Second, we at Campaign GM will gladly relinquish our role in the selection process, if a better process is suggested. The Committee on Corporate Responsibility is too important to be jettisoned simply because of the difficulties in selecting its members.

We believe that every responsible shareholder should support our proposals. In particular we would expect support from MIT. This university, after all, is dedicated to making institutions and technology serve society. And that is precisely what Campaign GM is all about. We are trying to make a significant American institution-the giant corporation-and a significant technology-the technology of the automobile-benefit rather than harm this country.
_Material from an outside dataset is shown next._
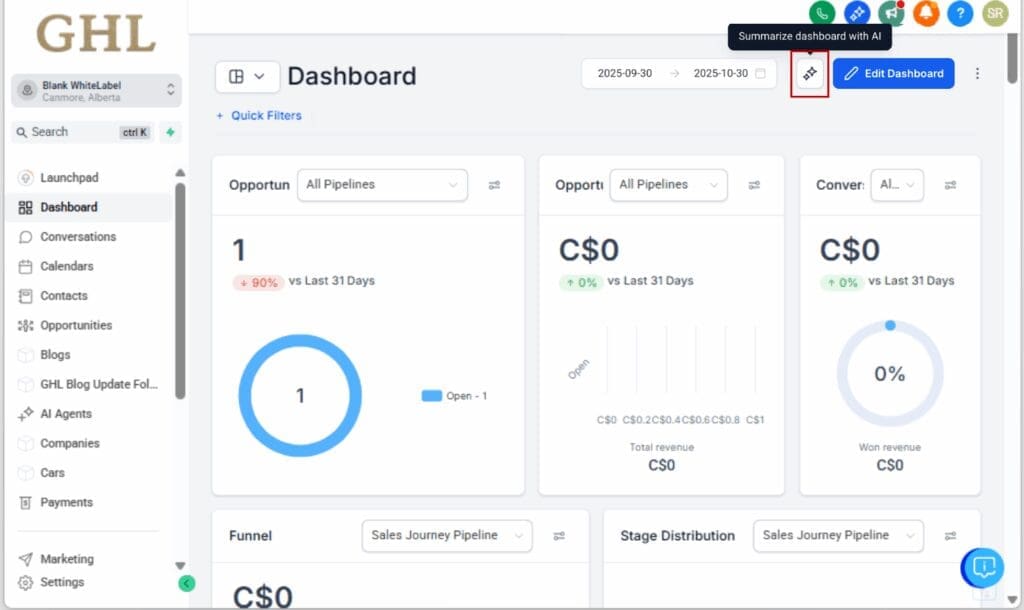Open the AI Agents section

click(68, 413)
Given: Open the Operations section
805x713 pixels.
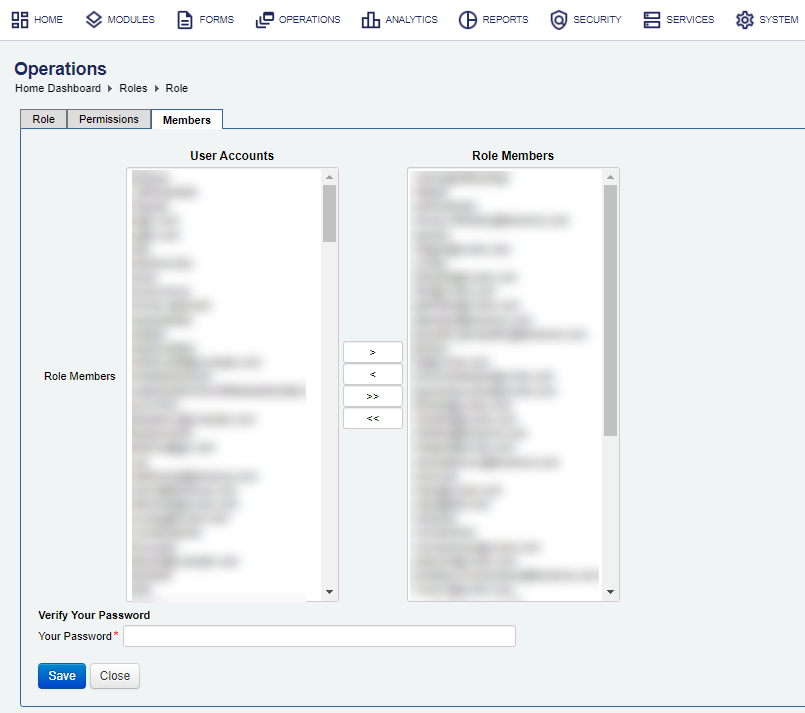Looking at the screenshot, I should click(x=297, y=19).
University Non-Involvement

I have heard some objections to university support for Campaign GM. The first arguments goes like this: Universities are primarily concerned with education and research: they should not get involved in battles in volving their relatively unimportant role as shareholders.

I agree that MIT is primarily concerned with education and research. But it has secondary roles which it must perform responsibly. For example. MIT is an employer-of professors, secretaries, janitors. Surely MIT could not say that since being an employer is not its primary function it is free to discriminate in hiring or pay abnormally low wages. Similarly. MIT is a shareholder, and even though this is a secondary role for the university, the university must behave responsibly. It must vote its share in the public interest.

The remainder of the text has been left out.